Onde colocar (e como aumentar as hipóteses)

Ratos raramente atravessam o meio de uma divisão “a descoberto”. Eles preferem contornar paredes e cantos, como se estivessem sempre a fugir de algo.

  • Encosta o balde a uma parede, idealmente num canto
  • Coloca perto de sinais: fezes pequenas, embalagens roídas, ruídos noturnos
  • Evita áreas com correntes de ar fortes (dispersam o cheiro do isco)
  • Não uses perfumes/limpa-vidros fortes por perto no mesmo dia

Uma boa prática é deixar a armadilha montada ao fim da tarde e verificar de manhã cedo. Além de ser mais eficaz, reduz o tempo de permanência do animal no balde.

O que fazer depois de apanhar um rato

Se for captura viva, planeia o “depois” antes do “durante”. Usa luvas, evita contacto direto e lembra-te de que roedores podem transmitir doenças.

  • Tapa o balde com uma tampa ou cartão rígido bem preso com fita
  • Leva o balde para fora com calma (sem abanões)
  • Liberta o animal longe da casa, num local com abrigo e água
    (A distância ideal varia; em muitos contextos recomenda-se pelo menos 1–2 km, mas verifica regras locais e considera que pode regressar se for perto.)

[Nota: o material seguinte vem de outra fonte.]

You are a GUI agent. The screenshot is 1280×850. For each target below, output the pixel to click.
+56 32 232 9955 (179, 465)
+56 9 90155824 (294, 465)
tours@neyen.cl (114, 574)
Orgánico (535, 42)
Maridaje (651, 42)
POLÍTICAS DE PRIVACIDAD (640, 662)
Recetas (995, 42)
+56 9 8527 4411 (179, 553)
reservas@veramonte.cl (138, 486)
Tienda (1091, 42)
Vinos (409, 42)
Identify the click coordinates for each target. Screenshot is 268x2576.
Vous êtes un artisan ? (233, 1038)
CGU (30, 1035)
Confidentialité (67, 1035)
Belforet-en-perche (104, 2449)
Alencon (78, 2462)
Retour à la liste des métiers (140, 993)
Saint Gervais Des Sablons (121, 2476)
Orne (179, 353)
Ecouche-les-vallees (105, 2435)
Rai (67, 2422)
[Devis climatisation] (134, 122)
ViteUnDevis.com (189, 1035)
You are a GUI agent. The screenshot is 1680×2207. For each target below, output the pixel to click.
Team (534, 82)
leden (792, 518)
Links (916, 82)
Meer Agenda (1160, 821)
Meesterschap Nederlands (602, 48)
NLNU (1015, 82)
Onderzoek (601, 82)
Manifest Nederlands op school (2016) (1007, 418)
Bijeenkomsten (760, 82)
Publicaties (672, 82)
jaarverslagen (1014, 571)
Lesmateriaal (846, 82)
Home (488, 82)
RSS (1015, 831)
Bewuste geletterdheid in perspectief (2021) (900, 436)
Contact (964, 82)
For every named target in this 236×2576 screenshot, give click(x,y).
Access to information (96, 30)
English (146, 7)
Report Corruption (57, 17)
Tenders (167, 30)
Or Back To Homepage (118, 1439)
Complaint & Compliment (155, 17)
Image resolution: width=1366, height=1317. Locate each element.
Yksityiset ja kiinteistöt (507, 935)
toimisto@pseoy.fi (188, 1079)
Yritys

Se vês atividade recorrente, a armadilha é só metade do trabalho: a outra metade é fechar acessos (fendas, grelhas, portas de garagem, buracos atrás de eletrodomésticos) e retirar fontes de comida.

Erros comuns (e a correção rápida)

Problema Porque acontece Como corrigir
O rato come o isco e não cai Tubo não roda / tem fricção Garante que o tubo gira livre e está centrado
O rato sai do balde Balde baixo ou com “apoios” Usa balde mais alto e paredes lisas; não deixes objetos dentro
Não aparece nada Mau posicionamento/isco fraco Encosta a parede, muda o isco, reduz cheiros concorrentes

Pequenos detalhes que fazem grande diferença

Um tubo muito “áspero” pode dar tração suficiente para o rato se equilibrar. Se isso acontecer, uma volta de fita cola lisa à volta do tubo (como uma “pele” escorregadia) melhora a rotação.

E há um ponto pouco falado: quanto mais “limpo” for o caminho até ao balde, mais provável é que o rato investigue. Se houver migalhas pelo chão, ele faz um jantar completo antes de chegar ao isco principal.

FAQ:

  • Posso usar esta armadilha dentro de casa? Podes, mas coloca-a onde não haja acesso de crianças ou animais de estimação e verifica com frequência para reduzir stress ao animal capturado.
  • Que isco funciona melhor? Manteiga de amendoim costuma ser a mais eficaz porque cheira muito e cola ao tubo. Chocolate e aveia também resultam bem.
  • Preciso mesmo da vareta (“eixo”)? Sim. Sem eixo, o tubo não roda de forma previsível e o rato pode simplesmente atravessar para a borda.
  • Isto resolve uma infestação sozinho? Ajuda a capturar e a confirmar atividade, mas o controlo a sério vem de vedar entradas e retirar comida/água disponíveis.
  • É legal libertar ratos noutro local? Depende da legislação e do contexto local. Em caso de dúvida, contacta a autoridade municipal/serviços veterinários ou uma empresa de controlo de pragas.